Cousins Public Art Project (2005-2007)
Click the thumbnails to view the entire series of paintings.
"Cousins" public art project is conceived to echo the highest aspects of the American community, combining an elegant, Eastern-inspired visual language with the sayings of wisdom masters from a variety of ethnicities, religions, geographic regions and time periods. Fusing words representing the highest aspirations of humankind (taken from great humanists such as Gandhi, Martin Luther King Jr., Nelson Mandela, the Buddha, the Sufis etc.) with specially created paintings, Cousins places art and text panels in public spaces, transforming them into wisdom galleries, available to local citizens everyday. The panels provide quiet, surprising moments to be discovered by people from all cultures while going through the motions of their normal day. This project uses our country's diversity as an asset, by emphasizing not only the different cultures in our community, but also how they positively interrelate.

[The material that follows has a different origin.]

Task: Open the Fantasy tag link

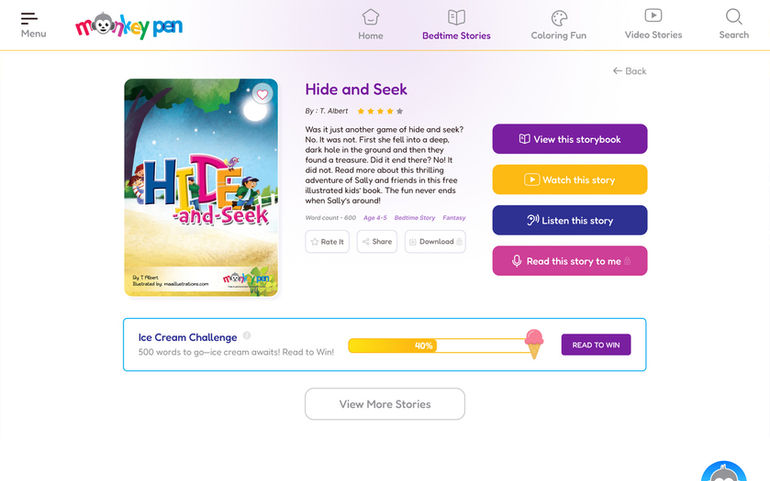Action: click(x=454, y=218)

This public art project co-opts the presentation of advertising, with the panels often appearing first as typical advertisements found splayed across the American public square. "Cousins" subverts this media to present timeless sayings from the world's greatest traditions, "selling" wisdom instead of toothpaste or a newfangled kind of undergarment.

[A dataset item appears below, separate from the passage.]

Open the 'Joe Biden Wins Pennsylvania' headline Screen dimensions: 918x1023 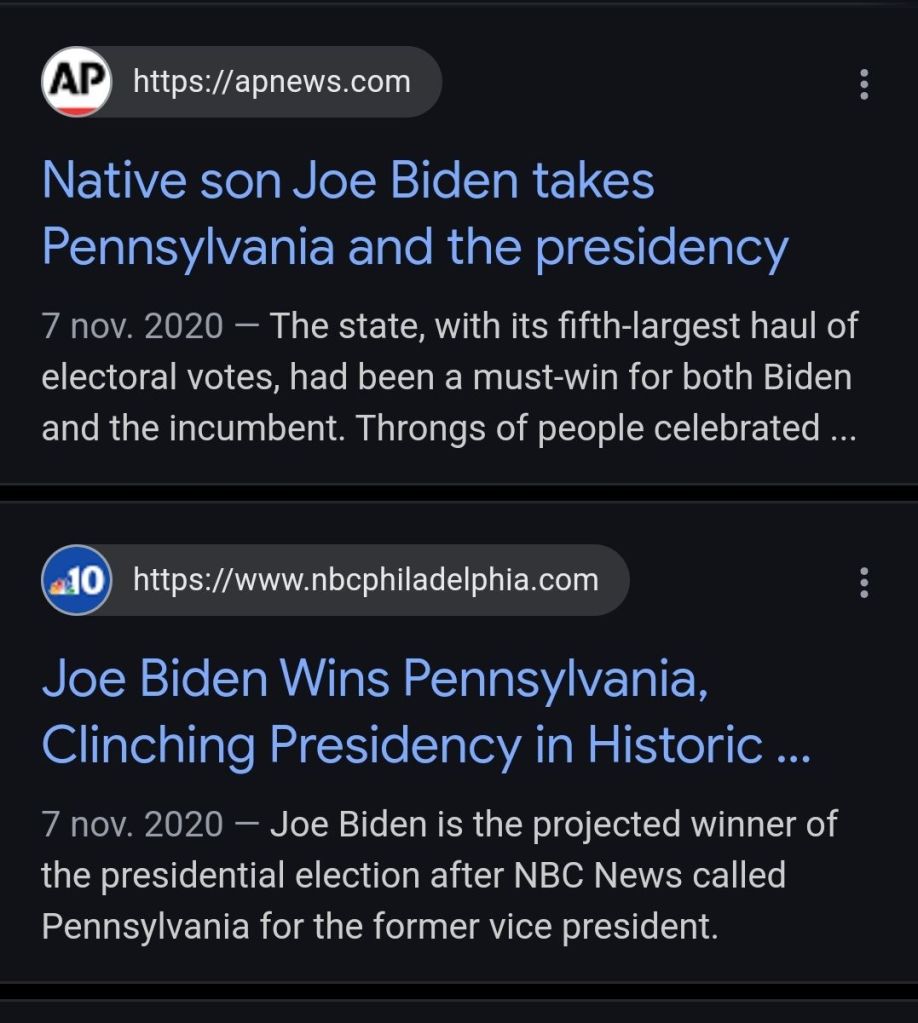pos(424,712)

By showing how the most sublime thinkers from all cultures and geographic areas, including Muslims, Jews, Christians, Greek Stoics, Taoists, Buddhists, Hindus and others, express virtually the same message of peace and acceptance, coming though they might be from a very specific cultural point of view, Cousins introduces local communities to another way of seeing, one that reaches beyond the "us" and "them" of the current political climate into the enduring similarities that define a Truth beyond hatred and division.
Twelve works from the project were installed in bus shelters in Tempe, AZ in 2005-2006 and a permanent installation of 15 large prints on metal signage was mounted in Silver Spring, MD in 2007. Proposals to other locales will hopefully bring the project to more communities around the country.